Les CDS (Credit Default Swaps)

Les CDS (Credit Default Swaps) sont des instruments financiers qui ont été pointés du doigt depuis la crise financière de 2008.

Le marché sur lequel ils s’échangent est un marché de gré à gré, opaque et peu régulé, ce qui aurait été un facteur aggravant de la crise.

Ces instruments sur lesquels les institutions financières s’engagent pour des montants colossaux sont devenus incontournables sur le marché obligataire. Il est donc important de bien comprendre leur fonctionne.

A l’origine, un outil de protection

Les CDS ont été créés pour permettre aux investisseurs de se couvrir (c’est à dire de se protéger) contre un défaut de paiement de leurs créanciers.

C’est donc un instrument très simple fonctionnant comme un contrat d’assurance portant sur une obligation :

Tous les ans l’acheteur de protection, l’ « assuré » (l’acheteur du CDS) verse une prime au vendeur, comme c’est le cas pour une assurance auto par exemple. Cette prime est proportionnelle au montant que l’on souhaite protéger.

En contrepartie, le vendeur de protection, l’ « assureur » (le vendeur du CDS) s’engage en cas de défaut à verser la totalité du nominal à l’acheteur de protection en échange de l’obligation qui ne vaut plus rien.

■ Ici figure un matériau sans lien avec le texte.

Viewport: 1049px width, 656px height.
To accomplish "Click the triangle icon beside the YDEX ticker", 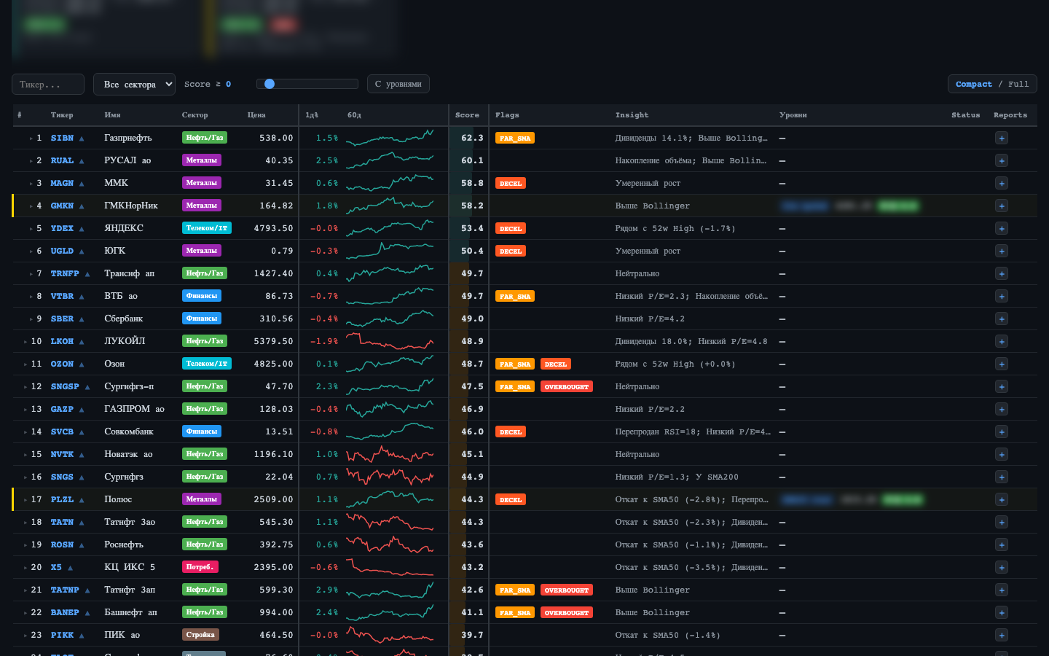I will [82, 229].
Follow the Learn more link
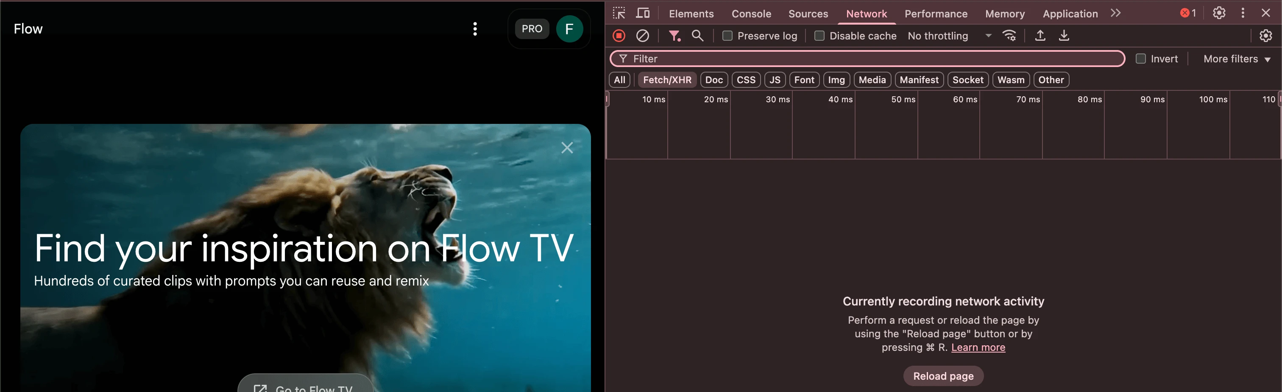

C’est donc comme si votre assureur auto vous remboursait la valeur d’achat de votre voiture en échange de son épave en cas d’accident.

Pour bien comprendre, voici un schéma explicatif :

Mais surtout un outil de spéculation

Aujourd’hui les CDS servent également à la spéculation. En effet, un investisseur peut acheter ou vendre un CDS afin de spéculer sur un changement dans la qualité du crédit d’une entreprise, sans assumer le risque de taux contenu dans une obligation : le CDS est donc un « pur » instrument de crédit.

Lorsqu’il le souhaite, l’investisseur peut déboucler sa position sans attendre l’échéance du CDS, c’est en ce sens que l’on parle de spéculation.